Little Jackass is just about the middle of the trail which is 22.1 miles long.Sep 21, 2011 at 7:04 pm #1781864
I need to reexamine the trail and how the camps populate the trail But my plan is to start at Needle, hike half way in (appx) and then back to Needle (where my car will be). I may go deeper than half way, if I'm "feeling it", as my schedule should allow for a 4th day (and 3rd night) if I want to. If so, it would simply mean I hike deeper than half way in, before turning back. That decision will be made on the trail though.
I can't wait. It's been a dream for 10 years or more.
BTW, I assume there is absolutely no cell phone coverage in the area? So I should leave my phone in the car? No point in lugging it with me if it won't work.Sep 22, 2011 at 6:20 pm #1782307
If I start at Needle Rock, and hike 2 full days in (without rushing it), is it possible to make it to Wheeler at the end of the 2nd day? and Camp at Wheeler on the 2nd night?
I have a pretty good map, and it looks like it is slightly past the half way mark, but Wheeler is the next camp south of Bear Harbor, right? So it looks like I need to make it to Wheeler on my 2nd day or simply plop down wherever I see fit (which I assume is not cool or legal) north of Wheeler?
I found this pdf document that is full of maps a few years ago and it has several good maps revealing topo, camps, creeks, etc…
It looks like my first night I will camp at either:
Orchard Camp, Railroad Camp or Bear Harbor Camp (any recommendations on any of these 3?)
There does not seem to be a sanctioned camp between Bear Harbor and Wheeler, so Wheeler looks like the likely candidate for the 2nd night?
And then that is a long hike back to the car at Needle (from Wheeler) on the 3rd day…but I am keeping my options open to stay a 3rd night.

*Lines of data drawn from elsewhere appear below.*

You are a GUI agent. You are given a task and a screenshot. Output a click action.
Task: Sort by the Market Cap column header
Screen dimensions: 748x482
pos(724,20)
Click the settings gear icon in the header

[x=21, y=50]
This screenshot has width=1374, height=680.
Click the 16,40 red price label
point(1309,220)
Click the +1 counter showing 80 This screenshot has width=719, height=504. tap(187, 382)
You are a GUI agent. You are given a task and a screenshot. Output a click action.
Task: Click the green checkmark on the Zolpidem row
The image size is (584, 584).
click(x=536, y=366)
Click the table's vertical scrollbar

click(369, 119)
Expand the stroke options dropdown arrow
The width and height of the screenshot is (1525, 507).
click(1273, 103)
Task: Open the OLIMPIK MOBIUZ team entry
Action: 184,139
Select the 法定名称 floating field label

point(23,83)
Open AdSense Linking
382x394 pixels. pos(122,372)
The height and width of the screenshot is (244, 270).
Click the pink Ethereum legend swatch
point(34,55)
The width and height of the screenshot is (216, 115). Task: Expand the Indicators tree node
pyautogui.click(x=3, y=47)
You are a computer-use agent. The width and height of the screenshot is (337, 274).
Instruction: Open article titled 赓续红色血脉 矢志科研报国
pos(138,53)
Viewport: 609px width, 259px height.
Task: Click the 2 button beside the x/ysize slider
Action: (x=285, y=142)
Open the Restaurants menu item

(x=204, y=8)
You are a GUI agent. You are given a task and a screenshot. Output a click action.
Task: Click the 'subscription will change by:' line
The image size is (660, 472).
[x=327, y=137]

Those that are familiar with the area, please chime in on my plan…thanks in advance!!!!Sep 22, 2011 at 6:57 pm #1782325
that I've found.
It's been a while but I remember from bear harbor camp going up on a cliff at the south end of the harbor and seeing the most beautiful sunset on the ocean that I've ever seen. I killed my battery trying to capture the suset but a picture never did it justice.
This is bear harbor from further south.
I envy you. Lost coast was my first backpacking experience, I've been back twice since and I'm sure I'll go there again. You'll definitely "feel" the the fourth day and won't want to leave. I remember we stayed at bear harbor and then at jackass creek. It's only 4.3 miles from bear harbor/orchard/railroad to wheeler and 4.5 from wheeler to jackass. You could definitely make it to wheeler or little jackass. After little jackass is when the switchbacks up begin. You could also drive to bear harbor instead of walking on the road and worrying about making all the way back up to needle rock.Sep 23, 2011 at 2:55 pm #1782724
I know collecting forest firewood is not allowed. Beach driftwood IS allowed. Most driftwood usually gets pounded in during the brutal winter storms. So I'm guessing it will be scarce in October before the deluge of winter storms and most of the driftwood has already been picked over by this time of year.
Any thoughts on this for October? I'm also guessing that some of the camps proximity to the beach is not easy, so hauling driftwood up to camp may not be that easy? (depends on which camps?)Sep 25, 2011 at 7:08 pm #1783515
Nope, No cell phones. (I love that part)Sep 25, 2011 at 8:16 pm #1783544
I was there in March and had no problems with ticks. Went off-trail one day though, and the next morning I regretted wearing shorts – turns out we brushed lots of poison oak in our carelessness.